**Task brief**
Transcribe every entry precisely, omitting nothing.
_ _ _ _ _ _ _
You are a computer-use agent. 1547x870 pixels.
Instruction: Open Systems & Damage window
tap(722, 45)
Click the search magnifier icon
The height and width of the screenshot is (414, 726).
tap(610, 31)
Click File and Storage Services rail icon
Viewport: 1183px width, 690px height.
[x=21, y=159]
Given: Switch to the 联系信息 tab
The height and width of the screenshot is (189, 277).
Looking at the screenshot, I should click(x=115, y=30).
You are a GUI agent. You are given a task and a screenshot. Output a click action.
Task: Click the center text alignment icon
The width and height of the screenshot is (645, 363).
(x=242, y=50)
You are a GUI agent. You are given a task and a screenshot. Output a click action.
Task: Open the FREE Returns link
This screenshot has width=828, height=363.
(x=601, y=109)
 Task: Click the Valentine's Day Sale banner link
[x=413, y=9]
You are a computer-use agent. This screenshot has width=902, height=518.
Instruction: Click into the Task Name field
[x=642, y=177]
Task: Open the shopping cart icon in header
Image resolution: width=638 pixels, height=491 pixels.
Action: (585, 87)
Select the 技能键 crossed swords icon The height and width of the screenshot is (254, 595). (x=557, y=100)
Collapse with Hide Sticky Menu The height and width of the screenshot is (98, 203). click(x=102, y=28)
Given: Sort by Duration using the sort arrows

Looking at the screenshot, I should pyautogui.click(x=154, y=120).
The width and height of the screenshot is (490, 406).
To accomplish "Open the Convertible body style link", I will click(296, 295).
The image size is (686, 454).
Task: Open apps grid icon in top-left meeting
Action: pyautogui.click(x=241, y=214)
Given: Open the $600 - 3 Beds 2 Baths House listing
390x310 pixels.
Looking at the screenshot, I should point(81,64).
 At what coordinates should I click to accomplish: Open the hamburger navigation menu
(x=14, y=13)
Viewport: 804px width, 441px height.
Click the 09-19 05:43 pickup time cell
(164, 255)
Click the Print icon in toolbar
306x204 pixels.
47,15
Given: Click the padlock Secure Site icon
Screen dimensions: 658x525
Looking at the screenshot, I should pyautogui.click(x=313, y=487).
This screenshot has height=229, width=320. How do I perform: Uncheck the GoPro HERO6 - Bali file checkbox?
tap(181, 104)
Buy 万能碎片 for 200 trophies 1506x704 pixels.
_ _ _ _ _ _ _
**Response box**
You are a computer-use agent. 1547x870 pixels.
Instruction: Open Systems & Damage window
tap(722, 45)
Click the search magnifier icon
The height and width of the screenshot is (414, 726).
tap(610, 31)
Click File and Storage Services rail icon
Viewport: 1183px width, 690px height.
[x=21, y=159]
Given: Switch to the 联系信息 tab
The height and width of the screenshot is (189, 277).
Looking at the screenshot, I should click(x=115, y=30).
You are a GUI agent. You are given a task and a screenshot. Output a click action.
Task: Click the center text alignment icon
The width and height of the screenshot is (645, 363).
(x=242, y=50)
You are a GUI agent. You are given a task and a screenshot. Output a click action.
Task: Open the FREE Returns link
This screenshot has width=828, height=363.
(x=601, y=109)
 Task: Click the Valentine's Day Sale banner link
[x=413, y=9]
You are a computer-use agent. This screenshot has width=902, height=518.
Instruction: Click into the Task Name field
[x=642, y=177]
Task: Open the shopping cart icon in header
Image resolution: width=638 pixels, height=491 pixels.
Action: (585, 87)
Select the 技能键 crossed swords icon The height and width of the screenshot is (254, 595). (x=557, y=100)
Collapse with Hide Sticky Menu The height and width of the screenshot is (98, 203). click(x=102, y=28)
Given: Sort by Duration using the sort arrows

Looking at the screenshot, I should pyautogui.click(x=154, y=120).
The width and height of the screenshot is (490, 406).
To accomplish "Open the Convertible body style link", I will click(296, 295).
The image size is (686, 454).
Task: Open apps grid icon in top-left meeting
Action: pyautogui.click(x=241, y=214)
Given: Open the $600 - 3 Beds 2 Baths House listing
390x310 pixels.
Looking at the screenshot, I should point(81,64).
 At what coordinates should I click to accomplish: Open the hamburger navigation menu
(x=14, y=13)
Viewport: 804px width, 441px height.
Click the 09-19 05:43 pickup time cell
(164, 255)
Click the Print icon in toolbar
306x204 pixels.
47,15
Given: Click the padlock Secure Site icon
Screen dimensions: 658x525
Looking at the screenshot, I should pyautogui.click(x=313, y=487).
This screenshot has height=229, width=320. How do I perform: Uncheck the GoPro HERO6 - Bali file checkbox?
tap(181, 104)
Buy 万能碎片 for 200 trophies 1506x704 pixels.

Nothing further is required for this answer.